Some visitors said the space felt reminiscent of U.S. wellness-focused retailers, drawing parallels to Trader Joe’s for its accessibility and to Erewhon for its curated, premium aesthetic.
Why create a separate brand?
Given Olive Young’s dominance in the health-and-beauty retail market, the decision to launch a separate wellness platform raises an obvious question.
Company officials said wellness demands a fundamentally different retail structure.
“Beauty focuses on visible results, but wellness is about habits,” an Olive Young representative said. “We needed a space that helps consumers practice small routines consistently, rather than simply buy products.”
Defining K-wellness
Asked how Olive Young defines K-wellness (Korean wellness), particularly for global consumers with different cultural standards, the company emphasized a domestic-first strategy.
“Olive Better is designed primarily for Korean customers,” an official told AJP. “The core of K-wellness lies in how people maintain their health within extremely busy daily schedules.”
“If that culture naturally takes root here, foreign visitors may eventually become interested in how Koreans manage wellness in everyday life — much like how K-beauty spread globally,” the official added.
A store shaped by urban routines
That philosophy becomes clear inside the Gwanghwamun store.
The merchandise targets time-constrained urban consumers. Near the entrance, shelves are lined with ginger shots, portable protein drinks and functional beverages designed for quick consumption between work schedules.
Unlike traditional beauty retail, Olive Better allows visitors to sample food and drinks on-site — replacing cosmetic testers with tasting stations.
Further inside, entire sections are dedicated to rest and recovery.
Sleep-related products occupy prominent space, including loungewear, pajamas and melatonin-infused products — a category that has grown rapidly in Korea in recent years.
“Interest in sleep hygiene among young adults has increased noticeably,” said Dr. Lee, a neurologist specializing in sleep patterns.
“Many people now receive sleep education or try behavioral and lifestyle adjustments first, and if those don’t work, they proceed to medical treatment,” he said.
The rise in sleep-focused consumption reflects a broader shift in how Koreans perceive wellness — not as luxury, but as survival in high-pressure urban life.

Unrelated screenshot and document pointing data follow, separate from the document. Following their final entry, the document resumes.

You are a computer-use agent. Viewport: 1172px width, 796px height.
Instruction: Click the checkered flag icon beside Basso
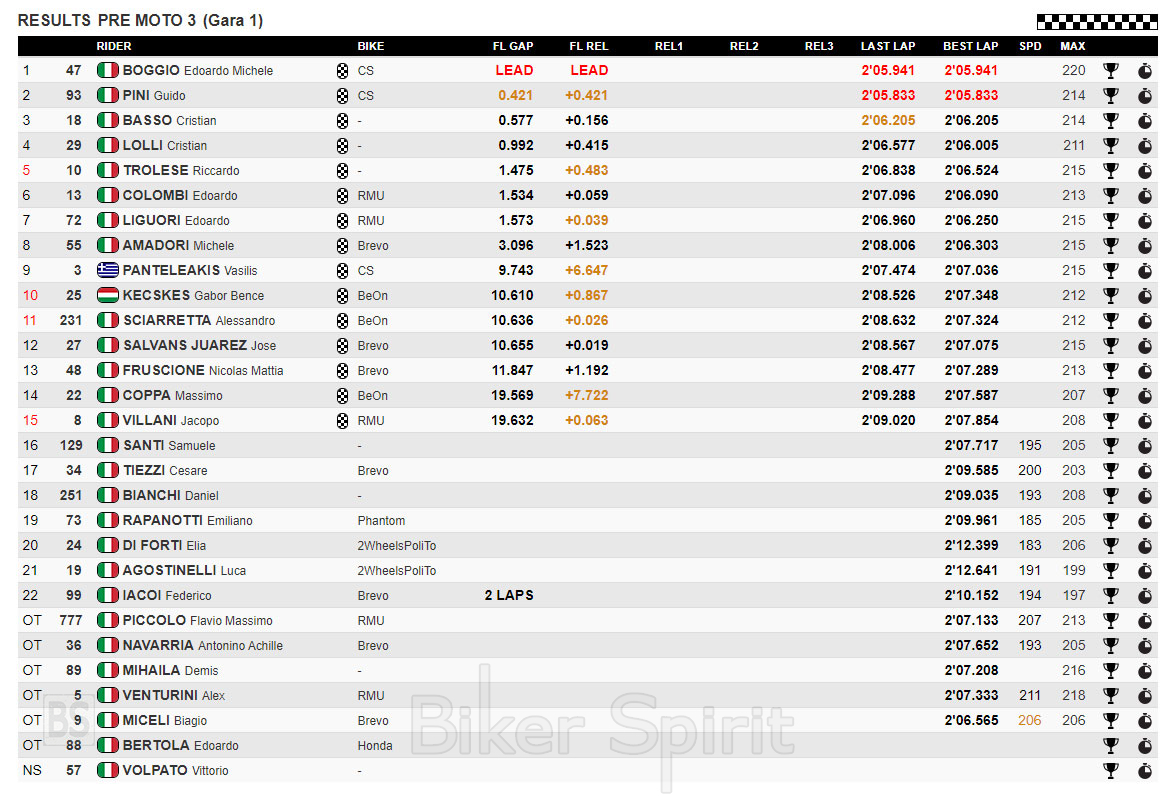(342, 120)
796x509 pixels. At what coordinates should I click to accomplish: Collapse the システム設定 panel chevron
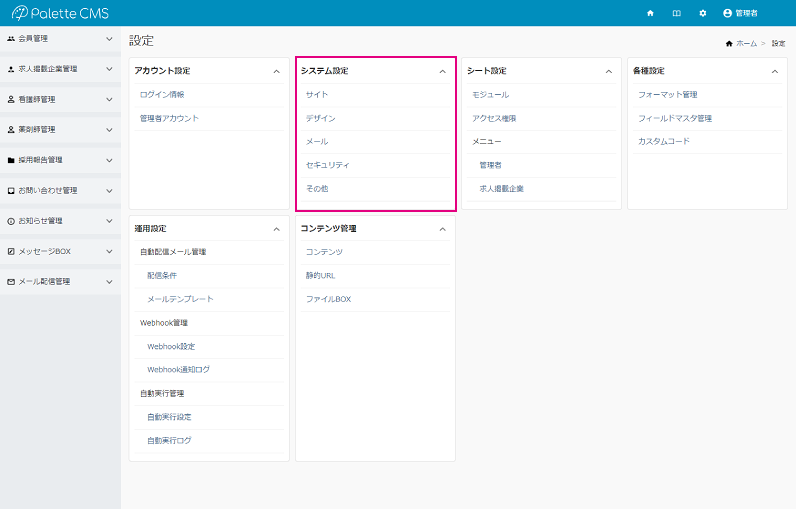click(442, 71)
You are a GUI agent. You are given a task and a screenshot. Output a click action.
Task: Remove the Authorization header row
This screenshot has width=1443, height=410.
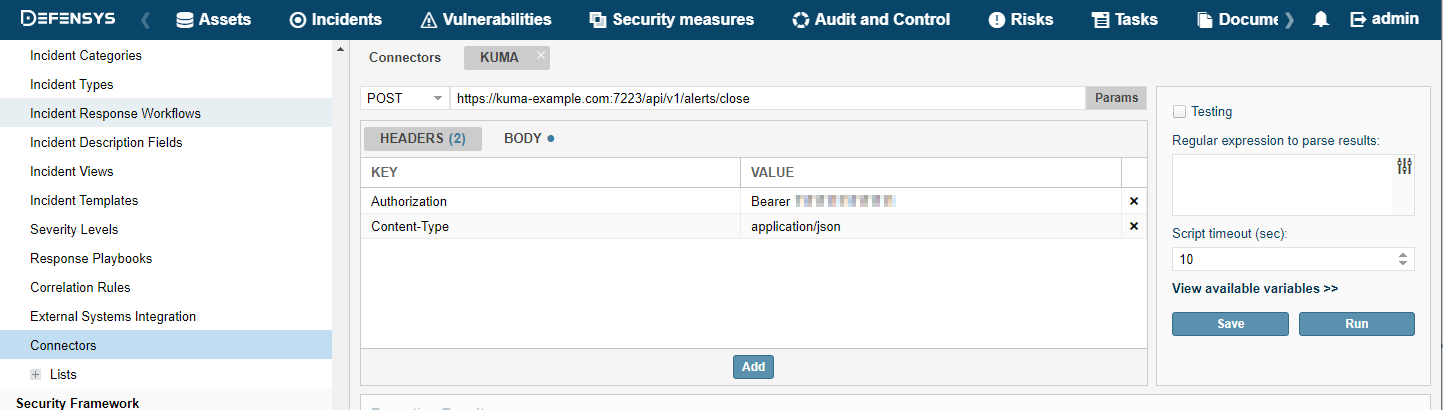point(1134,201)
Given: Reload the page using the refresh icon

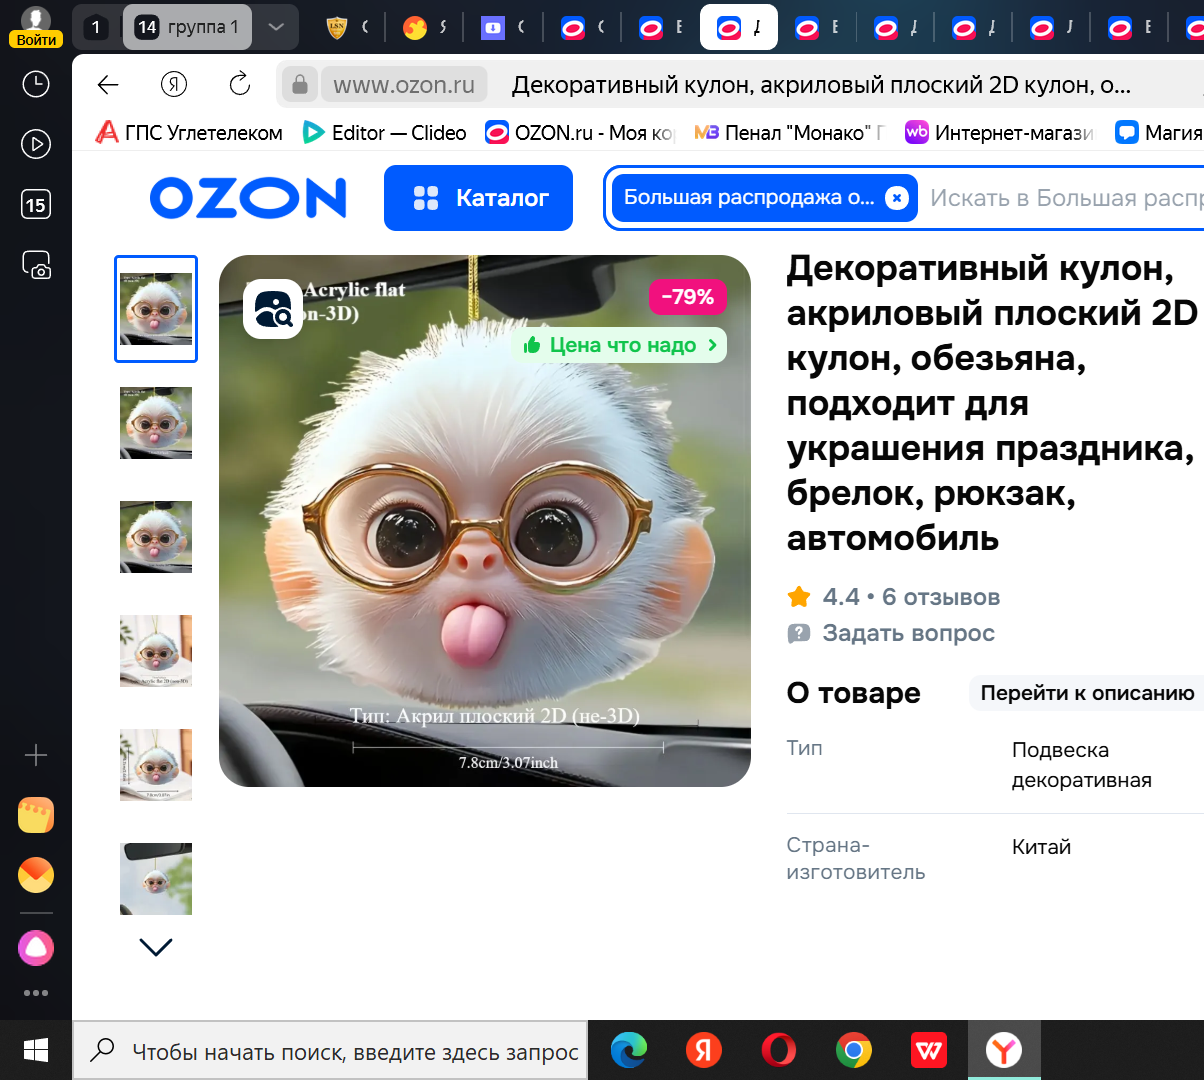Looking at the screenshot, I should click(239, 84).
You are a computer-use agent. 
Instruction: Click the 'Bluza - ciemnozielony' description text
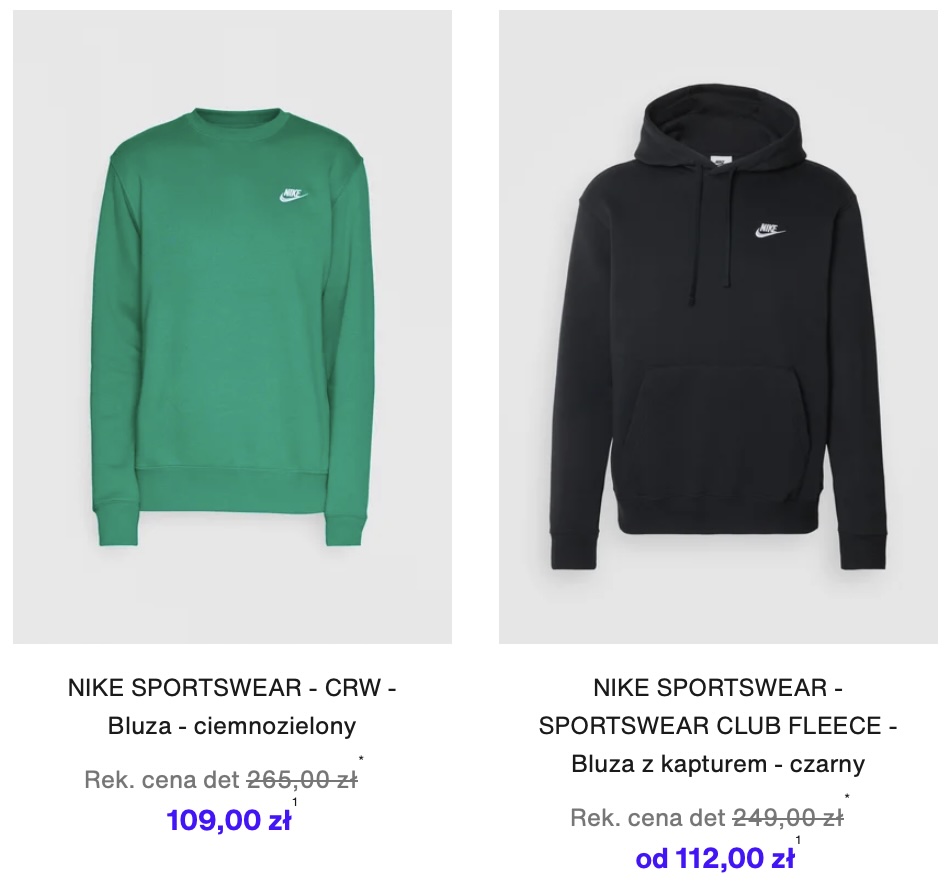coord(232,725)
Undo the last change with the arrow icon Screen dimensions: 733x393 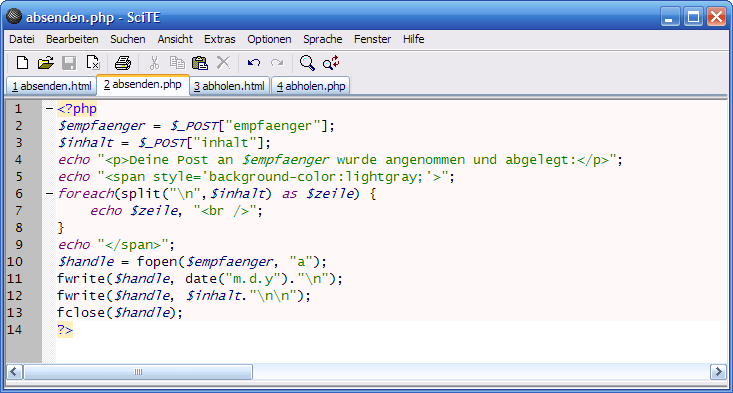(254, 63)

Wellness as culture, not category
Rather than presenting wellness as aspiration or transformation, Olive Better frames health as something practical — routines that can be executed between commutes, meetings and late nights.
In the middle of Seoul’s political, corporate and cultural crossroads, the store positions wellness not as escape, but as part of daily motion.
For Olive Young, the bet is clear: if wellness becomes an everyday practice for Koreans, it may eventually travel abroad not as a product export, but as culture.
Olive Better officially launches Friday.